"Bondanleger sollten zu Hause bleiben"
Mit Dollar-Bonds gehen Anleger massive Risiken ein

Der Aufschwung des US-Dollar gegenüber dem Euro ist nur von kurzer Dauer gewesen. Zu diesem Schluss kommen Analysten und Volkswirte beim Ausblick auf die nächsten Monate.

Hauptargument der Marktbeobachter: Die ökonomischen Probleme der Vereinigten Staaten sind langfristig nur mit einer deutlichen Abwertung zu bewältigen, denn ein schwacher Greenback würde die US-Wirtschaft wettbewerbsfähiger machen. Um gegen das Währungsrisiko gewappnet zu sein, sollten Anleger deshalb vor allem im Euroraum in Aktien und Anleihen investieren.

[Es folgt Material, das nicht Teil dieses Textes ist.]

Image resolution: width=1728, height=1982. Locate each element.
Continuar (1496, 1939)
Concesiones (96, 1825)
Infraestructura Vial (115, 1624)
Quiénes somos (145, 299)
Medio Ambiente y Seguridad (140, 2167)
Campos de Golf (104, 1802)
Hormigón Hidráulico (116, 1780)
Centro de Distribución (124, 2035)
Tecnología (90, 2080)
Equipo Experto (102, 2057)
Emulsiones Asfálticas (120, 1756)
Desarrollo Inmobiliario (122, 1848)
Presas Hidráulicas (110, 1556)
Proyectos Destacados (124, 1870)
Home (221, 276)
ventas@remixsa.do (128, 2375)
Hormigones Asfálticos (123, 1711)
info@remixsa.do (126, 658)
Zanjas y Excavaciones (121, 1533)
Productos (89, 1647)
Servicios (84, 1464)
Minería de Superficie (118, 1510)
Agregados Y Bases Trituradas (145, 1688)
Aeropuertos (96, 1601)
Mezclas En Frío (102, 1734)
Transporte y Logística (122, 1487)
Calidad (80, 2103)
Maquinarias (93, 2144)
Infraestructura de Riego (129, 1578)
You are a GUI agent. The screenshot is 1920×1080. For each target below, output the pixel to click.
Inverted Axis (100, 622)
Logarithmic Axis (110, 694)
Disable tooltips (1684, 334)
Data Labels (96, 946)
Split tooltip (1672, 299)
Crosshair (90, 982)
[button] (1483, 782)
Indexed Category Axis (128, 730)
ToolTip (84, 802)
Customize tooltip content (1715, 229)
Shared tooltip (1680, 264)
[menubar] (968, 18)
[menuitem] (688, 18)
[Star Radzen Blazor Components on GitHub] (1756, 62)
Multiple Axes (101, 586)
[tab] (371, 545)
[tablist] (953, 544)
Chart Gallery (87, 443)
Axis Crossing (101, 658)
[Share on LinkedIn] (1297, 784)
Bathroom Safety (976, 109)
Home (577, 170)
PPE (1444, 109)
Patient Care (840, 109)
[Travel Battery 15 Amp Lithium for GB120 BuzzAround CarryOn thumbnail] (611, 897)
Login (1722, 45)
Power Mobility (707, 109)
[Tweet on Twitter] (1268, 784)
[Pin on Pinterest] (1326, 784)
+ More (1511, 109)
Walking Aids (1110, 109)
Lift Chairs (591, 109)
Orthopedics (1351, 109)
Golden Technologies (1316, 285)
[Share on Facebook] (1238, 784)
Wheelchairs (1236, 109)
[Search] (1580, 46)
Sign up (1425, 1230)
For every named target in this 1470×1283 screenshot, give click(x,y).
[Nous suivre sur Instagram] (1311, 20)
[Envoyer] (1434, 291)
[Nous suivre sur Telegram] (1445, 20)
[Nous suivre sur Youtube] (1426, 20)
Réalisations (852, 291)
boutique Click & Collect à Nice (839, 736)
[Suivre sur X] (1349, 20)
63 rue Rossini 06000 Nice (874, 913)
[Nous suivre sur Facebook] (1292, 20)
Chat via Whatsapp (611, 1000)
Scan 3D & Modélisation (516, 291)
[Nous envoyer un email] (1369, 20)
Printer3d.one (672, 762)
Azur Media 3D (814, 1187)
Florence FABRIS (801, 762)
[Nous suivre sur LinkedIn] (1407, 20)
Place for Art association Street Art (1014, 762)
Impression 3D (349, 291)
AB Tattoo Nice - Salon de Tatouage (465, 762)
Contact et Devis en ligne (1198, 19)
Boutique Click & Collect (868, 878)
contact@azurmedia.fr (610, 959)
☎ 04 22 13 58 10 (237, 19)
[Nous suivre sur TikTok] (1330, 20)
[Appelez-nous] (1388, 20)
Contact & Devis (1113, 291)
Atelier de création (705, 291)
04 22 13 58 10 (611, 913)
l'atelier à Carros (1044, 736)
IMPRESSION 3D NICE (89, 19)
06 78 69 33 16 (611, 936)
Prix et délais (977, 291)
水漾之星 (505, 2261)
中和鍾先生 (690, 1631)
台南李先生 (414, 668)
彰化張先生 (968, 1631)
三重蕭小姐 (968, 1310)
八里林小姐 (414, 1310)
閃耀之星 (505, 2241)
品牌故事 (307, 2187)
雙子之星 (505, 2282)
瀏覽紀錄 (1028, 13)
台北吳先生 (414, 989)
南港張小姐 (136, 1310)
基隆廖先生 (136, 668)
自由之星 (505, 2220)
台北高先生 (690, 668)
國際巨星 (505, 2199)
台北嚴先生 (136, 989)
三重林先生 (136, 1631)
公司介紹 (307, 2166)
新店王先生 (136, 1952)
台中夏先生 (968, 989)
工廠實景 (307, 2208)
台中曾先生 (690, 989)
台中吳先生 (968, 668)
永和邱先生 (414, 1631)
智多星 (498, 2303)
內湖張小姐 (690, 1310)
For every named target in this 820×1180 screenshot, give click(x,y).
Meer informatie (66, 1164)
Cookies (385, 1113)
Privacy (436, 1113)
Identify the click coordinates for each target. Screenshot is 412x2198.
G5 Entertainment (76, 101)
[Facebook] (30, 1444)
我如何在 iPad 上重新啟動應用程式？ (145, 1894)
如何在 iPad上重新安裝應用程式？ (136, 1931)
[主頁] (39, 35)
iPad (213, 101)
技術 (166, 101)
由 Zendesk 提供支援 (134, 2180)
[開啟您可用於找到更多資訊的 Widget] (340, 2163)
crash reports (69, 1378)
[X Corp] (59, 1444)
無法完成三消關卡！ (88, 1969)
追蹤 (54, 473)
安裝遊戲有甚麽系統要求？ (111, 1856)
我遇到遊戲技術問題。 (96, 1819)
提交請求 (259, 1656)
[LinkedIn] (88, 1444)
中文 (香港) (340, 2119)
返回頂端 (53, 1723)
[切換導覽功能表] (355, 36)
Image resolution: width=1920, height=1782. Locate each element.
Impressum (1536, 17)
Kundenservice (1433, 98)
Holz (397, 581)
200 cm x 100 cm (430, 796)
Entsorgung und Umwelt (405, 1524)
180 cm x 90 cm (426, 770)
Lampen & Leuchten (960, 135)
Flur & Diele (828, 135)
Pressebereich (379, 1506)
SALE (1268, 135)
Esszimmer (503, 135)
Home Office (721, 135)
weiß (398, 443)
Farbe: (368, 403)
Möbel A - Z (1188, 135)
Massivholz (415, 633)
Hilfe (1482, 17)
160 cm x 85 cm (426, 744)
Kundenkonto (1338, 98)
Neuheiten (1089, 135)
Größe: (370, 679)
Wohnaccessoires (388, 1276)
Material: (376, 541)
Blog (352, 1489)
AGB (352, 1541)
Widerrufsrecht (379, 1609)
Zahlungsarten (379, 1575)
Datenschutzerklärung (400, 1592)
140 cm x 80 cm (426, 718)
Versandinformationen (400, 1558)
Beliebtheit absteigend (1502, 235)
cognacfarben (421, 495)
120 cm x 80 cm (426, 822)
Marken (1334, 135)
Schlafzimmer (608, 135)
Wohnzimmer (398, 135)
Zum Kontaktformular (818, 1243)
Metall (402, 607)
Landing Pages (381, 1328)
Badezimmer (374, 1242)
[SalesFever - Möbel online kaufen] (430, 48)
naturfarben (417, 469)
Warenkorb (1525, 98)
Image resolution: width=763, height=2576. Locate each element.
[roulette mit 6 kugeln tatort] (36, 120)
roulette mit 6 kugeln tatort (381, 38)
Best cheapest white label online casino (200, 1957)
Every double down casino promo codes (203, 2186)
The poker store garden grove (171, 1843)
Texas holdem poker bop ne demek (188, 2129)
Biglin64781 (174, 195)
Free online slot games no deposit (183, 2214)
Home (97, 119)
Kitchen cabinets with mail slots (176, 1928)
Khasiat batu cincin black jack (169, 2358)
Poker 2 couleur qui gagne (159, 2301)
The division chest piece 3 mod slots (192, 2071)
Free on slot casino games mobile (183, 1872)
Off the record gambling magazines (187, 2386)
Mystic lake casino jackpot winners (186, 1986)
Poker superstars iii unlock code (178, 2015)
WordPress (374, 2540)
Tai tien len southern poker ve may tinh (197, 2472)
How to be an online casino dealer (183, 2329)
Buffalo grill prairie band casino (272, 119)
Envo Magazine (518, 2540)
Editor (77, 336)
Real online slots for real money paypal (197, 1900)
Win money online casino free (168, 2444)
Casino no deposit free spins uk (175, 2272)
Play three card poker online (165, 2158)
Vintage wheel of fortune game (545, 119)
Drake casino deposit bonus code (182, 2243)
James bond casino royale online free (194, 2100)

Der Ausblick von Peter Huber, Partner bei der Fondsgesellschaft Star Capital, gleicht einem Horrorszenario. "Mit dem Dollar geht es langfristig massiv bergab. Ein Kurs von 1,50 Dollar für einen Euro ist nicht unrealistisch", sagt er. Seine Begründung: Bisher haben vor allem asiatische Notenbanken den Dollar gestützt, um Wettbewerbsvorteile im Exportgeschäft zu erlangen. Steigt der Dollar beispielsweise im Vergleich zum Yen um zehn Prozent, dann können gleiche Produkte von Japanern zehn Prozent günstiger angeboten werden. Deshalb haben Asiaten ihre Währungen künstlich niedrig gehalten und binnen Jahresfrist mehr als 300 Mrd. Dollar an zusätzlichen Währungsreserven aufgebaut.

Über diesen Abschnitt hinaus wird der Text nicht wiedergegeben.